**Stored data entries:**
_ _ _ _ _
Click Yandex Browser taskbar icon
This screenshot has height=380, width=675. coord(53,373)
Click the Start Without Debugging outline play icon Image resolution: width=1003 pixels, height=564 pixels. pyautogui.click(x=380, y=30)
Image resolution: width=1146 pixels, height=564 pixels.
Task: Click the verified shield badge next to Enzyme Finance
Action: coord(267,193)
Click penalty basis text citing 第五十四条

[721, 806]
_ _ _ _ _
**YOUR GOAL:** The entries are to be transcribed exactly, each line in full.

**WRITTEN RESPONSE:**
Click Yandex Browser taskbar icon
This screenshot has height=380, width=675. coord(53,373)
Click the Start Without Debugging outline play icon Image resolution: width=1003 pixels, height=564 pixels. pyautogui.click(x=380, y=30)
Image resolution: width=1146 pixels, height=564 pixels.
Task: Click the verified shield badge next to Enzyme Finance
Action: coord(267,193)
Click penalty basis text citing 第五十四条

[721, 806]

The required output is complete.